Numericable déchaine les foudres de la CNIL pour avoir dénoncé à tort un abonné

Il ne fait pas bon se retrouver victime d’une erreur d’identification de son adresse réseau, ainsi que l’a vécu à ses dépens un abonné de Numericable mis en cause par la Hadopi et les services judiciaires.

A cause du dysfonctionnement d’une application développée par Numericable pour traiter automatiquement les demandes de la Hadopi et des services judiciaires, un abonné du fournisseur d’accès Internet a été, en 2013 et 2014, accusé par erreur de délit de contrefaçon et mis en cause dans des enquêtes de police, dont l’une concernait des faits de pornographie. Saisi de l’affaire par l’Hadopi, la CNIL a découvert ce qui s’était passé et décidé de sanctionner Numericable par un avertissement public.

C’est une situation cauchemardesque dans laquelle personne ne voudrait se trouver qu’a vécue pendant près de deux ans un abonné à Numéricable et que vient aujourd’hui de sanctionner la CNIL par un avertissement public. Entre le 26 janvier et le 15 avril 2013, le fournisseur d’accès Internet a communiqué à tort l’identité de cet abonné à la Hadopi, qu’il avait identifié par erreur à 1 531 reprises. Il l’a fait sur la base des informations que lui fournissait une application qu’il avait développée pour traiter automatiquement les demandes, émanant non seulement de la Haute autorité pour la diffusion des oeuvres et la protection des droits sur Internet, mais aussi des services de police et de gendarmerie.

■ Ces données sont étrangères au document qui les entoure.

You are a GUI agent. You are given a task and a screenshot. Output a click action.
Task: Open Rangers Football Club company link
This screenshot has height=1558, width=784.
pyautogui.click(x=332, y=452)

L’abonné s’est ainsi non seulement retrouvé accusé du délit de contrefaçon mais également mis en cause dans des enquêtes pénales dont l’une visait de faits de pédopornographie, déplore vivement la CNIL. L’internaute a ainsi « fait l’objet de nombreuses perquisitions à son domicile et de plusieurs saisies de ses équipements informatiques ». Par la suite, l’enquête préliminaire conduite par le parquet a révélé que le client de Numericable avait été identifié à tort par la société « en raison d’un dysfonctionnement informatique récurrent », souligne la déclaration établie par la formation restreinte de la CNIL qui a examiné le dossier.

Numericable aurait dû vérifier l’exactitude des données

Un logiciel développé par le fournisseur d’accès Internet traitait de façon automatisée les demandes d’identification des adresses IP que lui adressaient la Hadopi et les forces de l’ordre. Son outil associait les adresses IP transmises par les autorités administratives ou judiciaires aux adresses MAC de ses abonnés, ces dernières permettant d’identifier de façon unique un équipement sur un réseau local. Lorsque l’application n’arrivait pas à associer une adresse IP à une adresse MAC, elle renvoyait par défaut vers des adresses MAC composée d’une suite de zéros, explique la CNIL dans sa déclaration. « Or, la société a enregistré sous cette valeur les adresses MAC correspondant aux équipements de plusieurs abonnés », précise-t-elle. C’est ce qui a conduit à identifier indûment les coordonnées de la même personne plus de 1 500 fois. Par ailleurs, « à 7 reprises, entre le 28 janvier et le 11 février 2014, son identité a été de la même façon transmise par erreur à des services de police et de gendarmerie en réponse à des réquisitions judiciaires ».

En avril 2015, la CNIL a effectué un contrôle auprès de Numericable et recueilli également par la suite les éléments établissant ce qui s’était passé. Elle a décidé en novembre d’engager une procédure de sanction à l’encontre du FAI pour manquement à la loi « Informatique et Libertés », assortie d’un avertissement public. Il est reproché à Numericable de ne pas avoir veillé à l’exactitude des données à caractère personnel de ses abonnés « en violation de l’article 6-4° de la loi n°78_17 du 6 janvier 1978 », pointe la CNIL. Cet article stipule notamment que « les mesures appropriées doivent être prises pour que les données inexactes ou incomplètes au regard des finalités pour lesquelles elles sont collectées ou traitées soient effacées ou rectifiées ». Pour sa défense, Numericable a fait valoir le volume considérable de demandes à traiter en provenance de l’Hadopi, ce qui l’a obligé à automatiser sa procédure d’identification des adresses IP. D’où la difficulté à repérer les anomalies.

L’abonné, injustement mis en cause pendant près de deux ans, a subi « un préjudice important », souligne la CNIL qui ne précise pas dans sa délibération de quelle façon une réparation pourrait lui être apportée.